ECLI:NL:CRVB:2024:1628
Centrale Raad van Beroep
- Hoger beroep
- Rechtspraak.nl
Beëindiging van WIA-uitkering wegens minder dan 35% arbeidsongeschiktheid
In deze zaak gaat het om de beëindiging van de WIA-uitkering van appellante per 25 augustus 2022, omdat zij minder dan 35% arbeidsongeschikt zou zijn. Appellante, die in Turkije woont, heeft bezwaar gemaakt tegen het besluit van het Uitvoeringsinstituut werknemersverzekeringen (Uwv) dat haar WIA-uitkering beëindigde. Volgens appellante heeft zij meer medische beperkingen dan het Uwv heeft vastgesteld, waardoor zij de door de arbeidsdeskundige geselecteerde functies niet kan vervullen.
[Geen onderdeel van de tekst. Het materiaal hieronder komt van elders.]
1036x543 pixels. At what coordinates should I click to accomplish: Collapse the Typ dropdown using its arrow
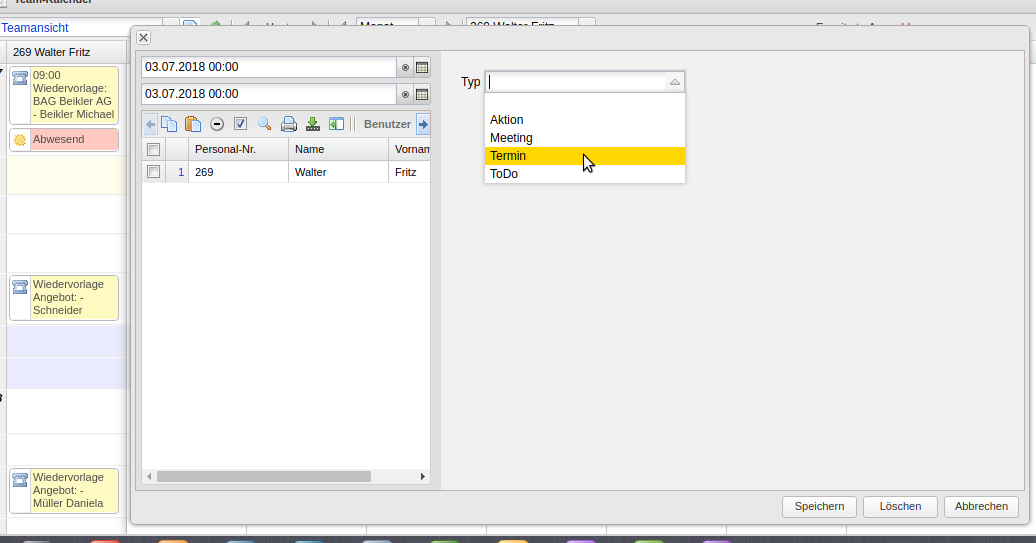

De Centrale Raad van Beroep heeft de zaak behandeld op een zitting op 26 juni 2024, waar appellante werd bijgestaan door haar advocaat, mr. L. de Widt, en het Uwv werd vertegenwoordigd door A. Anandbahadoer.
De Raad heeft de feiten en omstandigheden van de zaak in overweging genomen, waaronder de medische rapporten van de verzekeringsarts en de arbeidsdeskundige. De verzekeringsarts had eerder vastgesteld dat appellante 100% arbeidsongeschikt was, maar na herbeoordeling concludeerde het Uwv dat appellante minder dan 35% arbeidsongeschikt was. De rechtbank Amsterdam had het beroep van appellante tegen het besluit van het Uwv ongegrond verklaard, en appellante ging in hoger beroep.
De Raad oordeelde dat het medisch onderzoek zorgvuldig was uitgevoerd en dat er geen reden was om te twijfelen aan de conclusies van de verzekeringsarts en de arbeidsdeskundige. De Raad volgde de rechtbank in haar oordeel dat de WIA-uitkering terecht was beëindigd, omdat appellante niet voldeed aan de vereiste arbeidsongeschiktheid van 35%. De Raad bevestigde de uitspraak van de rechtbank en wees het verzoek van appellante om een deskundige aan te stellen af. Hierdoor blijft de beëindiging van de WIA-uitkering in stand en krijgt appellante geen vergoeding voor haar proceskosten.